#### The task:
Copy the data entries below line for line, with no changes.

— START Given information —

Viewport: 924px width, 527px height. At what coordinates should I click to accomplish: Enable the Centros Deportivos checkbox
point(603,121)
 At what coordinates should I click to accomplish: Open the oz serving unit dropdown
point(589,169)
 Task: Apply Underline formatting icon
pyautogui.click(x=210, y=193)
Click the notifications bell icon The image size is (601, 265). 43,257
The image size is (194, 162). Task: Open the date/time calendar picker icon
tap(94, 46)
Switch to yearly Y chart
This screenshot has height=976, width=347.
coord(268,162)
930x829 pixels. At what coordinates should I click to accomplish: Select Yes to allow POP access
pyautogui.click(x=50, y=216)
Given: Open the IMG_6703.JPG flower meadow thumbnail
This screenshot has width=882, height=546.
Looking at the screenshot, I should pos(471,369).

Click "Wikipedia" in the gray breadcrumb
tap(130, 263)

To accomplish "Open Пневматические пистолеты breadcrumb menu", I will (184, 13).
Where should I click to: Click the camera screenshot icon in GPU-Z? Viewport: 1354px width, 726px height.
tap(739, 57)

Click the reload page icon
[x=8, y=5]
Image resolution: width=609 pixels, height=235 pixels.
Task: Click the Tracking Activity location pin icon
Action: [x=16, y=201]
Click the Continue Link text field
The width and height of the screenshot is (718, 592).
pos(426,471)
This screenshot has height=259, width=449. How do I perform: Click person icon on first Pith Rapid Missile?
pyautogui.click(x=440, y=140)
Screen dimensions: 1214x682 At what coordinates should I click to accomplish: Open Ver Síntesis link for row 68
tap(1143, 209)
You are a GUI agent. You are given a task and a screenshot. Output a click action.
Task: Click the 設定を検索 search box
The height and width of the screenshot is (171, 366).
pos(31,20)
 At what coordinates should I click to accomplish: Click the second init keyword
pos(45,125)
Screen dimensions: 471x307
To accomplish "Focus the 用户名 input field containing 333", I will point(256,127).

— END Given information —

#### The answer:
Viewport: 924px width, 527px height. At what coordinates should I click to accomplish: Enable the Centros Deportivos checkbox
point(603,121)
 At what coordinates should I click to accomplish: Open the oz serving unit dropdown
point(589,169)
 Task: Apply Underline formatting icon
pyautogui.click(x=210, y=193)
Click the notifications bell icon The image size is (601, 265). 43,257
The image size is (194, 162). Task: Open the date/time calendar picker icon
tap(94, 46)
Switch to yearly Y chart
This screenshot has height=976, width=347.
coord(268,162)
930x829 pixels. At what coordinates should I click to accomplish: Select Yes to allow POP access
pyautogui.click(x=50, y=216)
Given: Open the IMG_6703.JPG flower meadow thumbnail
This screenshot has width=882, height=546.
Looking at the screenshot, I should pos(471,369).

Click "Wikipedia" in the gray breadcrumb
tap(130, 263)

To accomplish "Open Пневматические пистолеты breadcrumb menu", I will (184, 13).
Where should I click to: Click the camera screenshot icon in GPU-Z? Viewport: 1354px width, 726px height.
tap(739, 57)

Click the reload page icon
[x=8, y=5]
Image resolution: width=609 pixels, height=235 pixels.
Task: Click the Tracking Activity location pin icon
Action: [x=16, y=201]
Click the Continue Link text field
The width and height of the screenshot is (718, 592).
pos(426,471)
This screenshot has height=259, width=449. How do I perform: Click person icon on first Pith Rapid Missile?
pyautogui.click(x=440, y=140)
Screen dimensions: 1214x682 At what coordinates should I click to accomplish: Open Ver Síntesis link for row 68
tap(1143, 209)
You are a GUI agent. You are given a task and a screenshot. Output a click action.
Task: Click the 設定を検索 search box
The height and width of the screenshot is (171, 366).
pos(31,20)
 At what coordinates should I click to accomplish: Click the second init keyword
pos(45,125)
Screen dimensions: 471x307
To accomplish "Focus the 用户名 input field containing 333", I will point(256,127).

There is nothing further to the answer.